I re-read the book a few years ago.  It’s obviously dated  – the USSR is long gone, and nobody under age 40 can tell you what the Warsaw Pact was anymore.  But it’s still a fascinating bit of history, much the same as The Great Pacific War by Hector Bywater (a book featuring Japanese attacks on Pearl Harbor, the Phillippines and Singapore, and resolved with massive American industrial, naval and air power – written in 1925).

At any rate – today, August 4, was the date of the fictional assault across the Inter-German Border, thirty years ago.

If you’ve read this blog, you know that I believe – correctly, along with most historians worthy of the term – that it was Ronald Reagan’s hard line that brought down the USSR and ended not only the threat of such an invasion, but potentially much worse).

What’s worse? A “warmonger” who scares all opponents into avoiding war, or a “peacemaker” who gets walked over with deadly force? Fortunately, the world will never need to know.
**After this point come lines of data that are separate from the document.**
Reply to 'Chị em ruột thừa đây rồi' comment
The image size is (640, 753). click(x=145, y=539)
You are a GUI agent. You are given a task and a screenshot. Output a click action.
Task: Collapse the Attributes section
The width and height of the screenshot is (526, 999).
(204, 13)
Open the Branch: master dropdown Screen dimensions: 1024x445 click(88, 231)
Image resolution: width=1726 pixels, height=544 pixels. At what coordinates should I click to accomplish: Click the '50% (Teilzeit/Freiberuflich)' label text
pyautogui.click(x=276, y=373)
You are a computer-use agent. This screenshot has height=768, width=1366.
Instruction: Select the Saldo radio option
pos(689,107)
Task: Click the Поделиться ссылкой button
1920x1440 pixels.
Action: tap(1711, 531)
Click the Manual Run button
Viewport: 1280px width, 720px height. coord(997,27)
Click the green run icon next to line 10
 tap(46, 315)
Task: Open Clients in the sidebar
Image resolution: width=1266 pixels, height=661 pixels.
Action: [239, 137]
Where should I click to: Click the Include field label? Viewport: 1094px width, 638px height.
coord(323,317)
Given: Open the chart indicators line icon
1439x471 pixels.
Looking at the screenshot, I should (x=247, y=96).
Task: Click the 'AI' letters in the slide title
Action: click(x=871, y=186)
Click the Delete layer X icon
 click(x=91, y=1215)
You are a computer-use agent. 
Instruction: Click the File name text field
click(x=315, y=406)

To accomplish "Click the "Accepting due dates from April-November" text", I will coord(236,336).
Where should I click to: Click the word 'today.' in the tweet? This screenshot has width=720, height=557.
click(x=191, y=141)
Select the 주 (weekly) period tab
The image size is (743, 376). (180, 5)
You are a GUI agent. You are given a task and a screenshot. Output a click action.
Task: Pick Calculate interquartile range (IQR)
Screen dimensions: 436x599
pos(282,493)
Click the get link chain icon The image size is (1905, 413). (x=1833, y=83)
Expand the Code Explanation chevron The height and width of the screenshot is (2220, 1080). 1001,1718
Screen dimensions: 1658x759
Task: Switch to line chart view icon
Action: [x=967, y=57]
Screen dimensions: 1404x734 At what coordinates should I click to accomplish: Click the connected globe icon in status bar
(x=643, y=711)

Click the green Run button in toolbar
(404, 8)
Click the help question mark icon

Well, we didn’t until 2009…

At any rate –  I  think it’s high time we built a serious Cold War memorial.  Perhaps we need to buy an old B-52 from the “boneyard”, and install it on the Capitol Mall in Saint Paul.  Ideally, we could surround it with a model of a torn-down “Berlin” wall, and include a plaque with the names of the 6-7 million Minnesotans who weren’t killed in the Cold War.

For the naysayers?  We could include a plaque showing the economic analysis that indicates Reagan’s deficit spending on defense more than paid for itself during the ’90s, when America cashed in its “peace dividend”, putting all that military production to work building consumer goodies.  That smart phone you’re holding?  It navigates because of technology that was designed to ensure aircraft and submarines knew where they were; the internet itself started as Cold-War effort to harden the information infrastructure against a catastrophic attack.  The benefits go on and on.

Anyway, it’s time to cut the crap.  The time is right.  The price is right (old B-52s stored at Davis-Monthan Air Force Base near Tuscon are going for about a buck a pop, you haul.   I bet we can find some people to donate time and effort to haul it and build a pedestal for it.

What say?  Isn’t it time for a memorial to the war that freed more people than all other American wars put together, and did it without a shot being (directly) fired?

 

 

When Leaders Were Leaders

33 years ago today, Eastern Europe seemed to be spiraling from crisis into deep crisis.

Poland’s communist government cracked down on the “Solidarity” movement.    In response, many Poles fled across the friendliest borders they could find.

And Poland’s ambassador to the US, Romuald Spasowski defected to the US – a capital offense in that Soviet puppet state.   We told that story a few years ago.

And it was in that moment, 33 years ago tonight, that Ronald Reagan showed what real leadership was. (The beef of the speech starts around 4:00 in)

When Reagan was in office, bad behavior had consquences; the Polish (and by extension Soviet) governments suffered.

Compare this with the vapid empty suit that’s currently in office, and the response the suit has had to provocations similar to the Solidarity Christmas.  Far from Reagan’s sharp, clear, principled response, Obama has propped up dictators like Assad, Castro and Chavez while undercutting the Poles, the Kurds, the Baltic States, the Ukrainians, and other freedom-seeking people around the world.

Compare, contrast, and think for a moment for how far this nation has fallen in 33 years.